**** Отрывок для чтения

В Васильевке из шестисот дворов уцелели тридцать. Крестьяне прятались в лесу. Фашисты поймали тридцать семь человек и убили, убили глубокого старика С. К- Полонского и тринадцатилетнего Адама Филимонова. Жена одного из расстрелянных говорила: «Ты напиши - жить мы не сможем - душа не выдержит…» «Факельщики» жгли за селом село, клали солому, не жалели горючего - жгли не от злобы, а деловито выполняли приказ. Сожгли Тереховку. Колхозницы поймали одного «факельщика» - он залез в скирд, закололи вилами.
У одного старосты нашли список расстрелянных, в списке: «Музаевская Римма Николаевна трех лет, Давыдов Виктор Михайлович одного года».
Повесили предателя. Он висел очень длинный, бороду теребил ветер. Женщина подбежала к нему, вцепилась в бороду, хотела вырвать - и вдруг закричала. До сих нор слышу этот крик… В Корючкове священник пошел к немцам с крестом - просил пощадить село. Его расстреляли вместе с попадьей.

********
**** Представленные записи

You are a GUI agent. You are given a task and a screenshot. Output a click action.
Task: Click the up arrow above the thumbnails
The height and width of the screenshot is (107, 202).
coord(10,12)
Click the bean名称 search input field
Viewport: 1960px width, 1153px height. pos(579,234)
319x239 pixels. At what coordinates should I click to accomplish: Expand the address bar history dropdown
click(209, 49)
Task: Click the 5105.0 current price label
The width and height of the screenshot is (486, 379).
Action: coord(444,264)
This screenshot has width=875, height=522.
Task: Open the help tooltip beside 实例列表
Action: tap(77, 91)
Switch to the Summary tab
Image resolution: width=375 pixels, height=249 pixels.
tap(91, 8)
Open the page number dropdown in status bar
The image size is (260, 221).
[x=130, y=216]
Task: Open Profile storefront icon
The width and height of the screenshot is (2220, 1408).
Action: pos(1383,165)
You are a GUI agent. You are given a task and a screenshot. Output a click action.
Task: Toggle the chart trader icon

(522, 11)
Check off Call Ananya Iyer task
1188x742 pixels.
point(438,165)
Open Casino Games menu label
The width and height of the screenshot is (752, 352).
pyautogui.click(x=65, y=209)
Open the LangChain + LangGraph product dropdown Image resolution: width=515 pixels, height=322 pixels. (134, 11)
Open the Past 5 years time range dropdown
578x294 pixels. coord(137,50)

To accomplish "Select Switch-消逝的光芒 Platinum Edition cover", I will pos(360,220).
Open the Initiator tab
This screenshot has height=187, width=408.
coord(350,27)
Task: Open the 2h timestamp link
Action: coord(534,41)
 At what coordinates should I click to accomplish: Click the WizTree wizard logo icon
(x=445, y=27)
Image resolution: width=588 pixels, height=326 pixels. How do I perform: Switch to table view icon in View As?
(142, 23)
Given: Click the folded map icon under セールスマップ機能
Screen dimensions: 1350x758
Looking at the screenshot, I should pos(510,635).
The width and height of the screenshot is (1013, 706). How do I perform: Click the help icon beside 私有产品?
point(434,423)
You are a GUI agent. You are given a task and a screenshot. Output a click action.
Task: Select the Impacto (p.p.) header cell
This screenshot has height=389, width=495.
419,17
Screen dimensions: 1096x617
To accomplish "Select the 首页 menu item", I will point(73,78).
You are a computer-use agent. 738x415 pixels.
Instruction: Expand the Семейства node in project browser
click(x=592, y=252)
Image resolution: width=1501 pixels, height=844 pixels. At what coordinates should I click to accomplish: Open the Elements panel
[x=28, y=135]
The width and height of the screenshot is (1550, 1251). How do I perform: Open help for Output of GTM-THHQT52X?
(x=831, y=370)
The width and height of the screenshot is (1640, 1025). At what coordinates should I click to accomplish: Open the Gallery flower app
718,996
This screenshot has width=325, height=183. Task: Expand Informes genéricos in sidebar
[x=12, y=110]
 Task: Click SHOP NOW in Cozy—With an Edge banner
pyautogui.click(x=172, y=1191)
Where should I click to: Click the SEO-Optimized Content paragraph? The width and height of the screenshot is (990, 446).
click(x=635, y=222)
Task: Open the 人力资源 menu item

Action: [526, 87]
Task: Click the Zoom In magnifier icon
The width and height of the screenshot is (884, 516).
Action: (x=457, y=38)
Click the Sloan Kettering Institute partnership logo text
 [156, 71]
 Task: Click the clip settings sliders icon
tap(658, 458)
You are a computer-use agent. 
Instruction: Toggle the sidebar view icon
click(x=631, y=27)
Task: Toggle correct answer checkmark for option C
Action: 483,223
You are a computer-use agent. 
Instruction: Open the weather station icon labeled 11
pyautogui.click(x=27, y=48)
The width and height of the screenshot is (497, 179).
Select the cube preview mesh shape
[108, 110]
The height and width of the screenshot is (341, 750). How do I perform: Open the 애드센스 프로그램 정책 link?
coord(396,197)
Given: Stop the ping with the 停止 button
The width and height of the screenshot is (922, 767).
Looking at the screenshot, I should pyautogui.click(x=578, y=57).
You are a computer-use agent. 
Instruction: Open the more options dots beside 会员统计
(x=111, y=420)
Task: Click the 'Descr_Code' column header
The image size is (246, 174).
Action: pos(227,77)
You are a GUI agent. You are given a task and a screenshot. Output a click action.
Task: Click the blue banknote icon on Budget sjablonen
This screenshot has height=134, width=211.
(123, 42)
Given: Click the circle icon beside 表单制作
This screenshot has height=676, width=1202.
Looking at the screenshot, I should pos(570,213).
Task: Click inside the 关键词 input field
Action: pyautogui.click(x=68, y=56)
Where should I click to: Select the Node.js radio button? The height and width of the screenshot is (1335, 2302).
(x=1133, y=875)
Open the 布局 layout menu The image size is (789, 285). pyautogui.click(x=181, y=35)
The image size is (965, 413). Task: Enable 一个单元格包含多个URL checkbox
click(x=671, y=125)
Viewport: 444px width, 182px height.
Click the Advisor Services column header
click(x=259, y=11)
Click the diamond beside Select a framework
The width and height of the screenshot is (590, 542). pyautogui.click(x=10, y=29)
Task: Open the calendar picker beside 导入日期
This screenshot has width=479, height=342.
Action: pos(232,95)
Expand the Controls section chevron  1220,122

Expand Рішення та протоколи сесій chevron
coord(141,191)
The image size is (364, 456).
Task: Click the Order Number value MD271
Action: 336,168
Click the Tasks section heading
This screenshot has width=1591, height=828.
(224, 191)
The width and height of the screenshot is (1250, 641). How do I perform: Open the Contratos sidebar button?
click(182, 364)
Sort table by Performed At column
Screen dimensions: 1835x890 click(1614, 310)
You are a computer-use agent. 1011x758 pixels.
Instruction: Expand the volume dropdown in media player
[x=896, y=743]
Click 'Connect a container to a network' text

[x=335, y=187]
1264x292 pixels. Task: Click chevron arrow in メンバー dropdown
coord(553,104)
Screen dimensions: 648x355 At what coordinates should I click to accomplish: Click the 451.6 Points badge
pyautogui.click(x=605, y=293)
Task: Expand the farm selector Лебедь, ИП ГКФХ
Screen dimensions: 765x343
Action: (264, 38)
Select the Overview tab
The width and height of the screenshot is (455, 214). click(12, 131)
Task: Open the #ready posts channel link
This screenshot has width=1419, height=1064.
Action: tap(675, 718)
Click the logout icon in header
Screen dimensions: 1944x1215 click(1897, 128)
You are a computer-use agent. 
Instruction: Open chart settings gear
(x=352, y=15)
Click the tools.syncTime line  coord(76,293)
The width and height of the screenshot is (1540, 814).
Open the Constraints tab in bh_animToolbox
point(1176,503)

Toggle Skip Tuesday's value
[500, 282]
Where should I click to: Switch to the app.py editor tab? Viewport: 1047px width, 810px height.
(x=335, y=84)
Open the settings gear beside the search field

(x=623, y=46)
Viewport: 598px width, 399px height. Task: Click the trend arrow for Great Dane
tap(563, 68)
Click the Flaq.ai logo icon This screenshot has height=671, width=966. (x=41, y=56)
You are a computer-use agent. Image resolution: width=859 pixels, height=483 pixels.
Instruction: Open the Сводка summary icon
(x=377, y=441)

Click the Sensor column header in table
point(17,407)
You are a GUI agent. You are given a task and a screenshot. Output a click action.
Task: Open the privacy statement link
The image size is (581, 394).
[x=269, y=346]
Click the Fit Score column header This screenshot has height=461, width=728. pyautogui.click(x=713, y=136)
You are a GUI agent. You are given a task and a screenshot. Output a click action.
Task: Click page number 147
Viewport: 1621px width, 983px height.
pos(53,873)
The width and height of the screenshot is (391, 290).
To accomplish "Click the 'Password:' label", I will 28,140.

********

**Короткое задание A:** Выпишите из отрывка о сожжённых сёлах все названия населённых пунктов в той грамматической форме, в какой они стоят в тексте.
**Короткое задание B:** Измените часть отрывка о сожжённых сёлах между «В Васильевке из» и «скирд, закололи вилами.» включительно, поставив «Крестьянки» вместо «Колхозницы».

**Письменный ответ A:** Васильевке, Тереховку, Корючкове

**Письменный ответ B:**
В Васильевке из шестисот дворов уцелели тридцать. Крестьяне прятались в лесу. Фашисты поймали тридцать семь человек и убили, убили глубокого старика С. К- Полонского и тринадцатилетнего Адама Филимонова. Жена одного из расстрелянных говорила: «Ты напиши - жить мы не сможем - душа не выдержит…» «Факельщики» жгли за селом село, клали солому, не жалели горючего - жгли не от злобы, а деловито выполняли приказ. Сожгли Тереховку. Крестьянки поймали одного «факельщика» - он залез в скирд, закололи вилами.